La nave de los ‘ñucos’, por Farinata

En la sección satírica El Tábano, Farinata comenta sobre las formas de enfrentar el acoso sexual en el Metropolitano
La nave de los ‘ñucos’, por Farinata

El viejo problema del acoso sexual en el transporte público ha cobrado actualidad por la reciente denuncia de una actriz que fue agredida en el Metropolitano, y ha impulsado a distintas autoridades políticas a proponer imaginativas formas de solucionarlo. Por un lado, la alcaldesa de Lima, Susana Villarán, ha sugerido la creación de un servicio de buses exclusivo para damas.

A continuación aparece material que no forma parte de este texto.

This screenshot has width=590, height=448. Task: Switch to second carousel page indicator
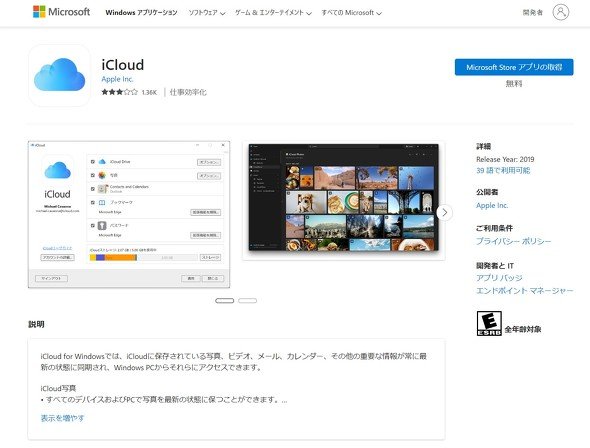(247, 301)
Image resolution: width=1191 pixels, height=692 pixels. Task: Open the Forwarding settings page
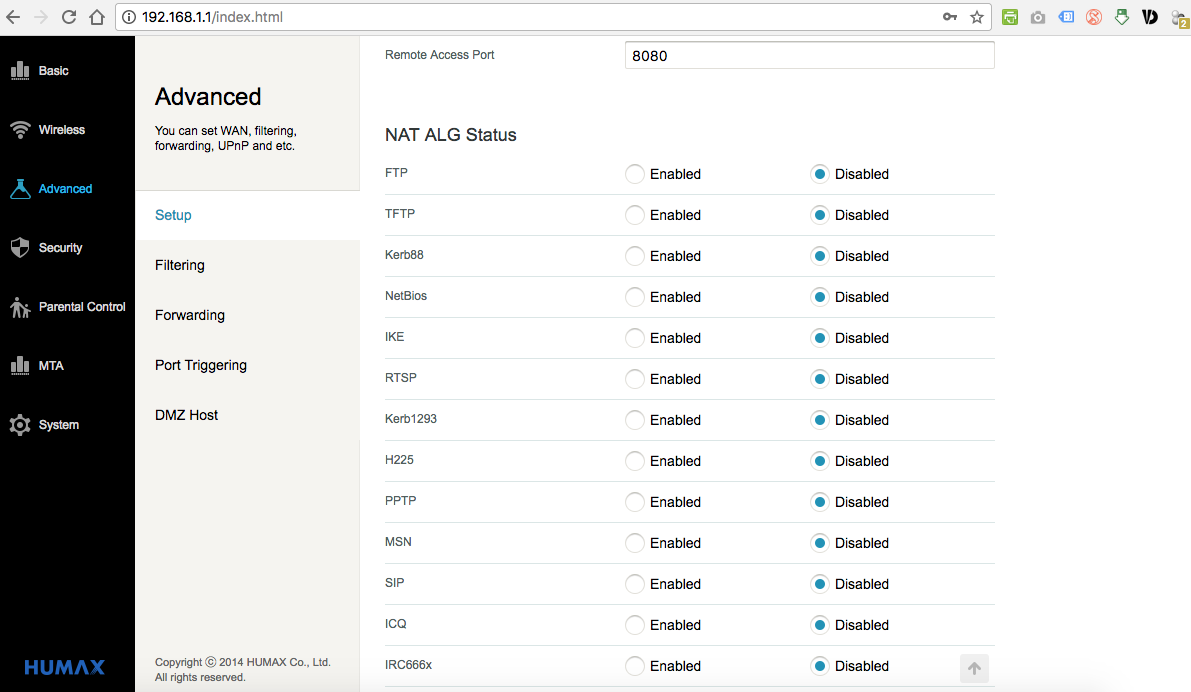tap(190, 315)
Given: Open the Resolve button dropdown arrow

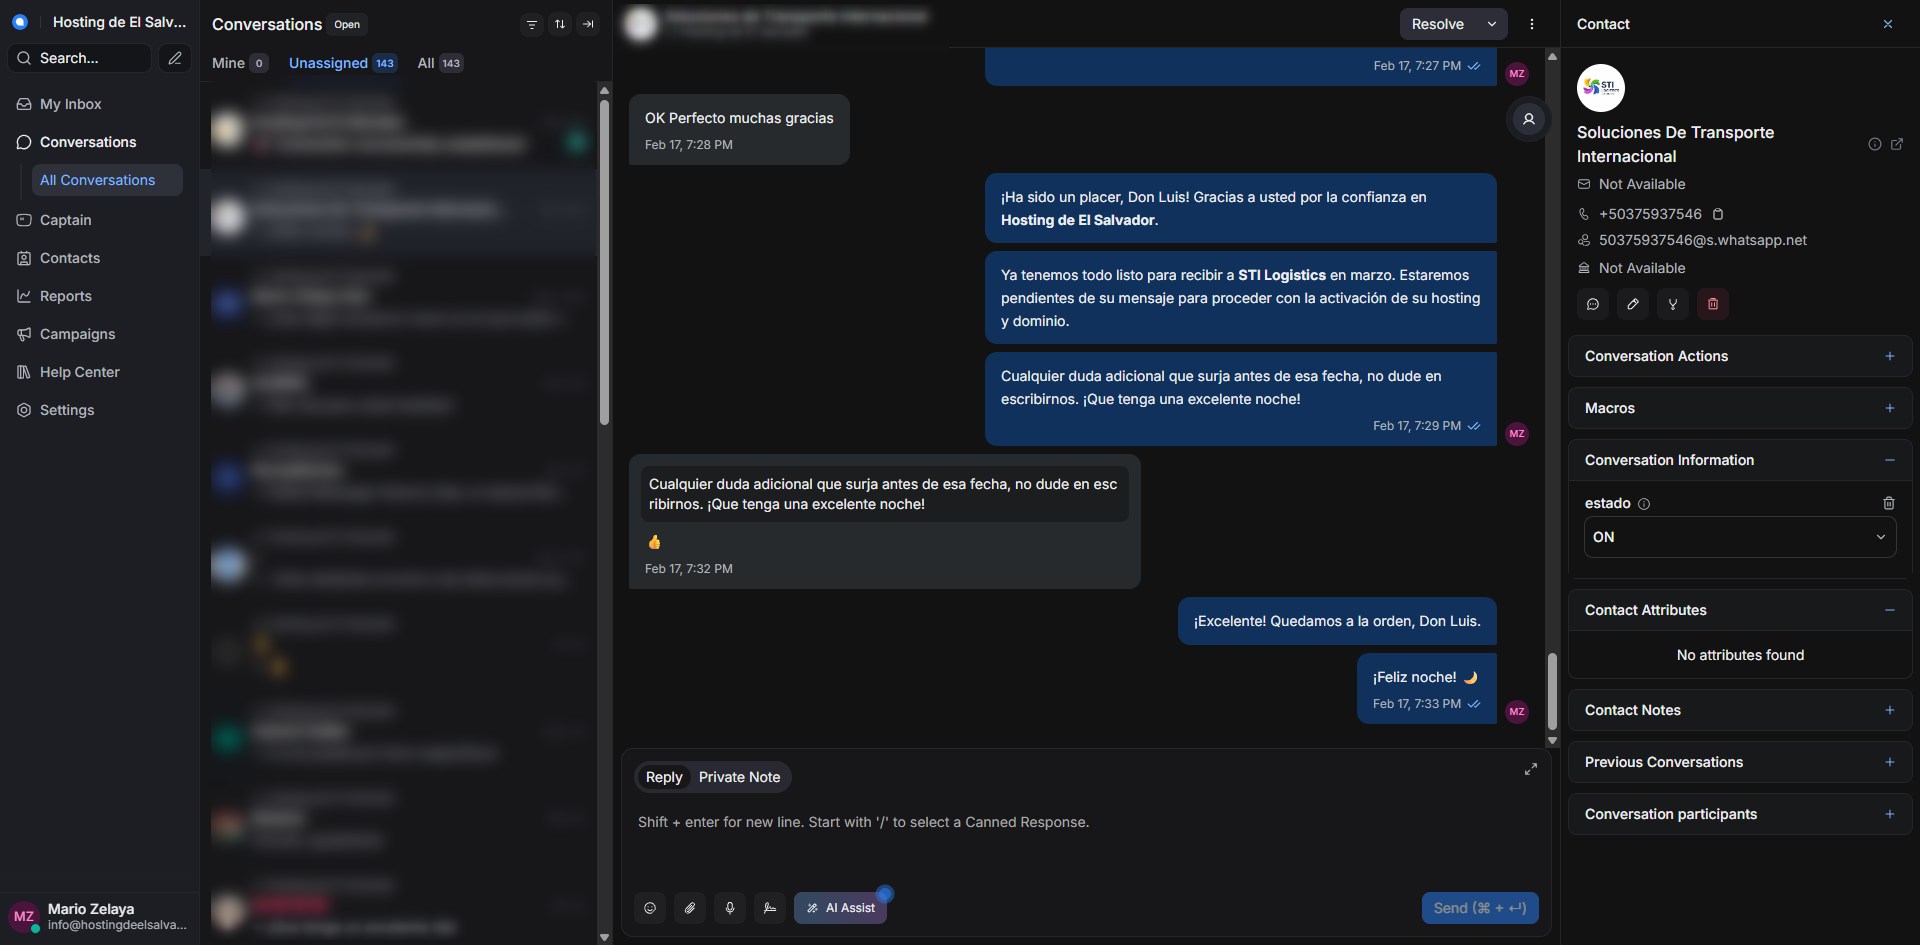Looking at the screenshot, I should pyautogui.click(x=1492, y=24).
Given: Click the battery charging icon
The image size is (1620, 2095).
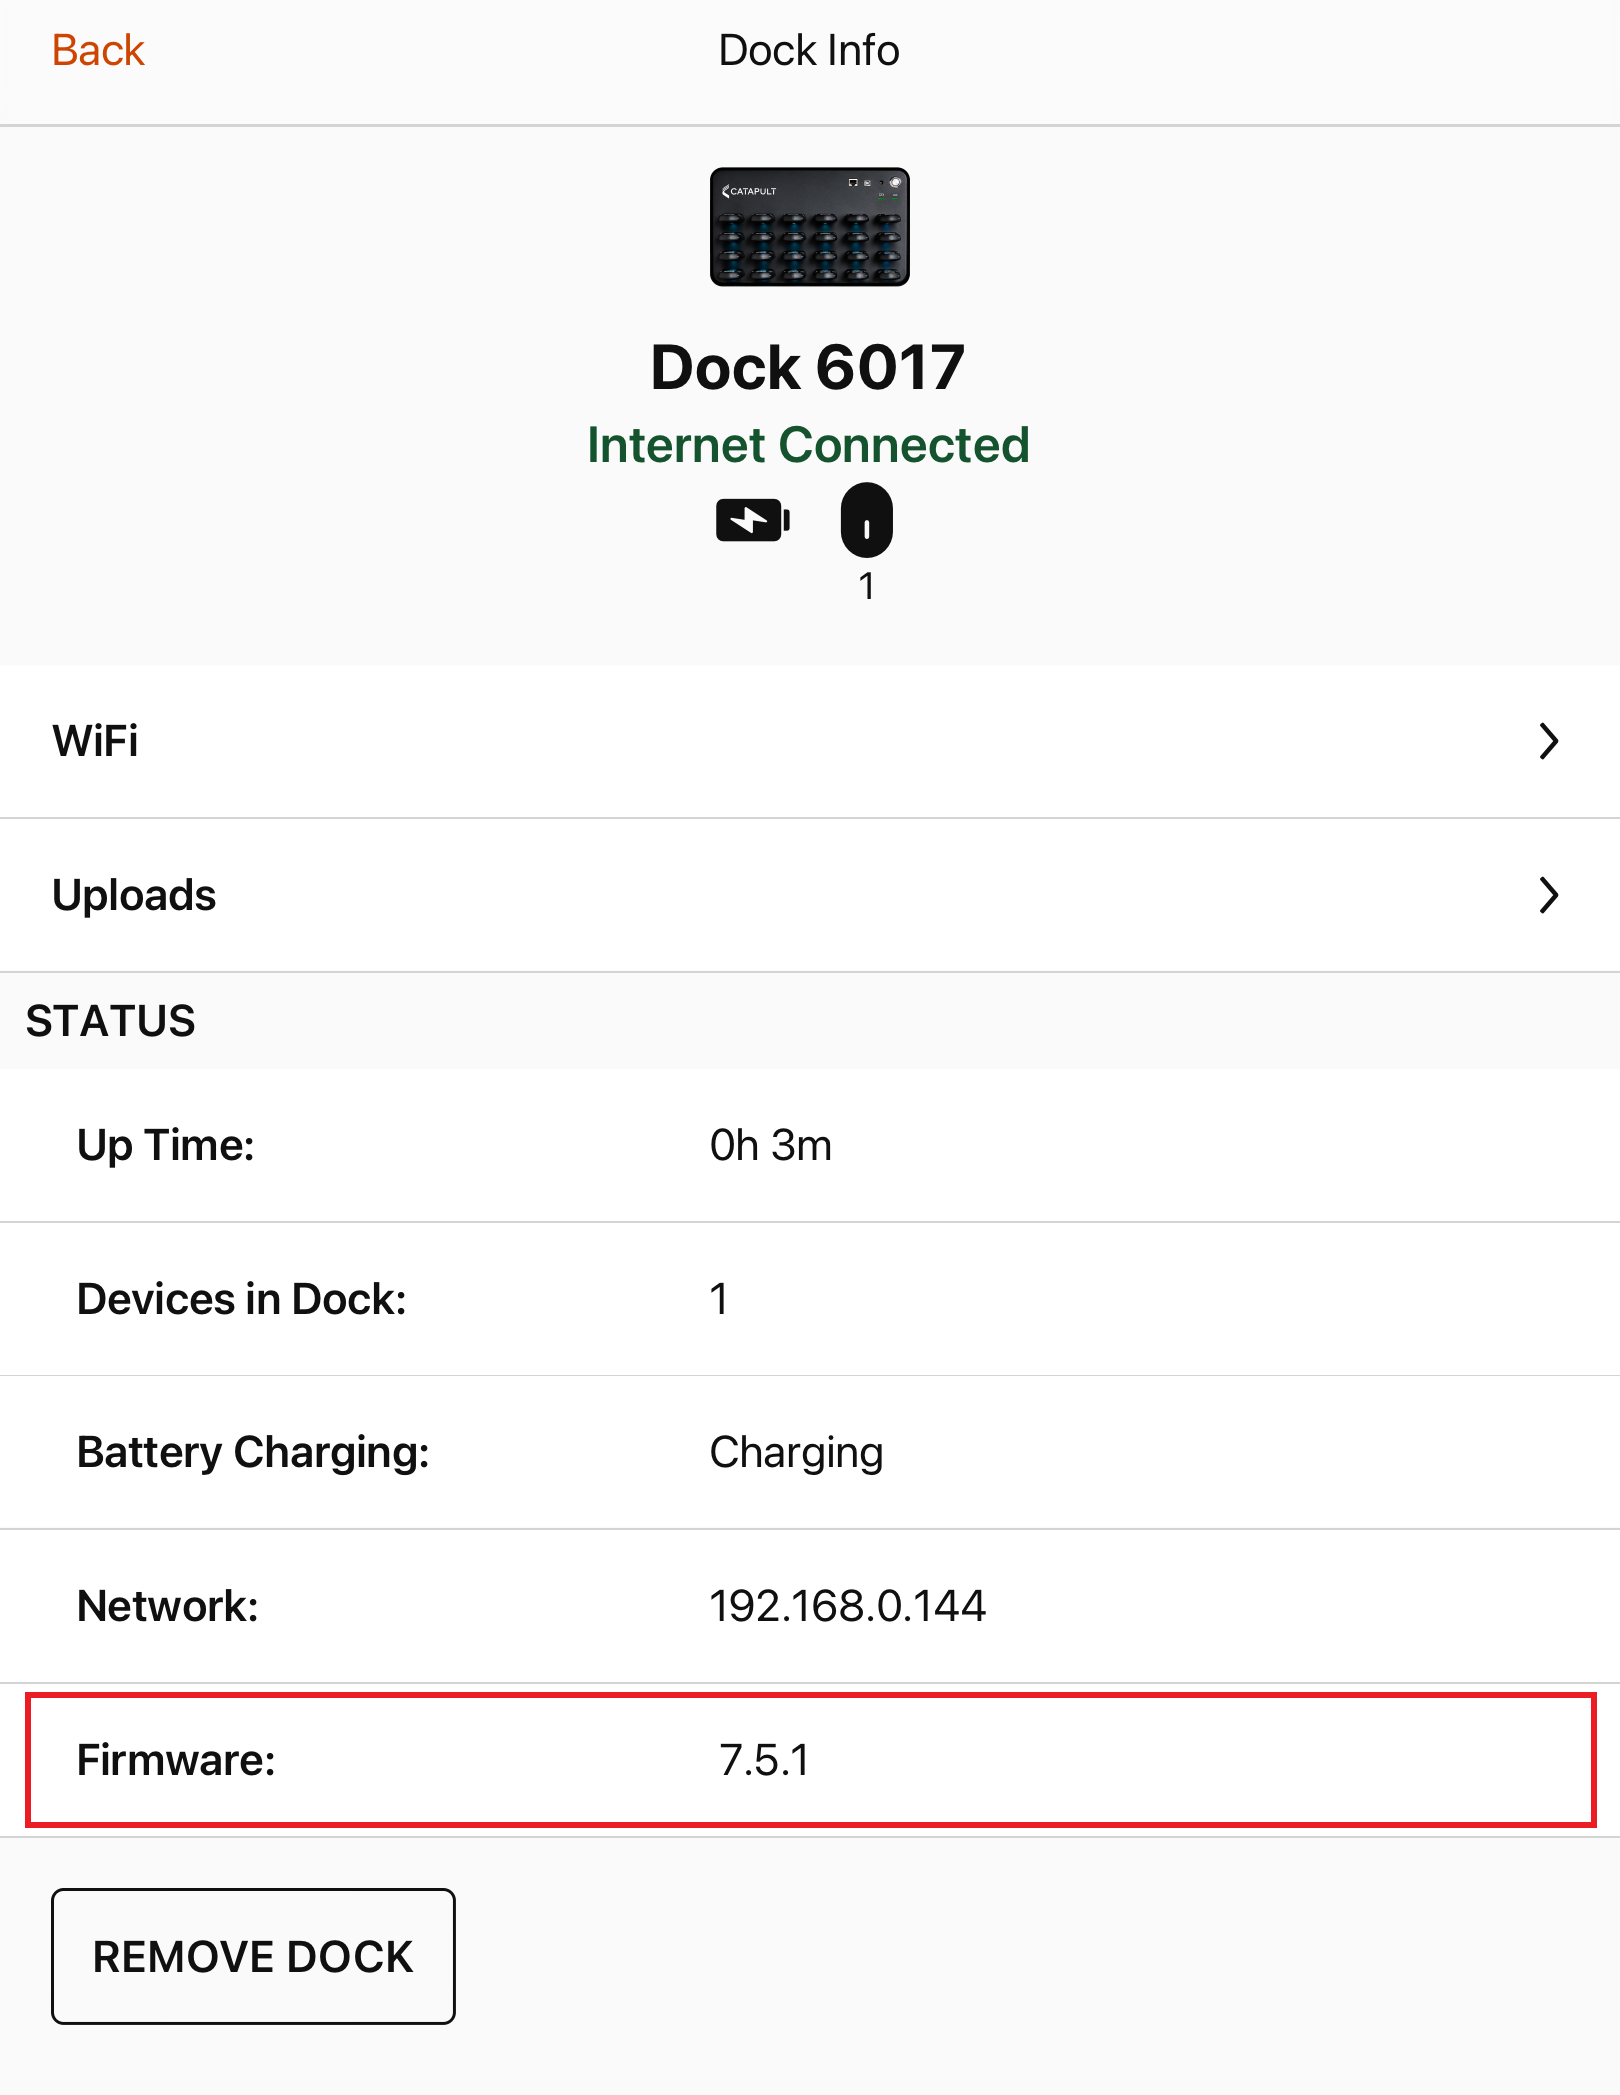Looking at the screenshot, I should (753, 520).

Y por otro, la ministra de Trabajo, Ana Jara, ha lanzado la idea de defenderse de los ‘mañucos’ con “tijeras, clavos y agujas”. Se podrían, sin embargo, integrar elementos de las dos propuestas –la habilitación de unidades para cierto tipo de pasajeros y la punción punitiva– en una tercera, que se nos antoja más justa y eficiente.

A fines de la Edad Media, algunos ríos de Europa eran surcados por barcas en las que se confinaba a dementes y marginales que la sociedad quería apartar de su vista, una práctica que inspiró obras tan poderosas como “La nave de los locos”, del pintor flamenco Hieronymus Bosch (El Bosco). De modo semejante y conforme se los fuera capturando, ¿no se podría entonces encerrar a los ‘ñucos’ en un bus especial que circulase eternamente por la ruta del Metropolitano y en el que una verdugo inexorable los pinchase en cada paradero por siempre jamás? La idea es descabellada, pero por lo menos tiene más probabilidades de hacerse realidad que la imposición de la autoridad municipal o gubernamental en este asunto.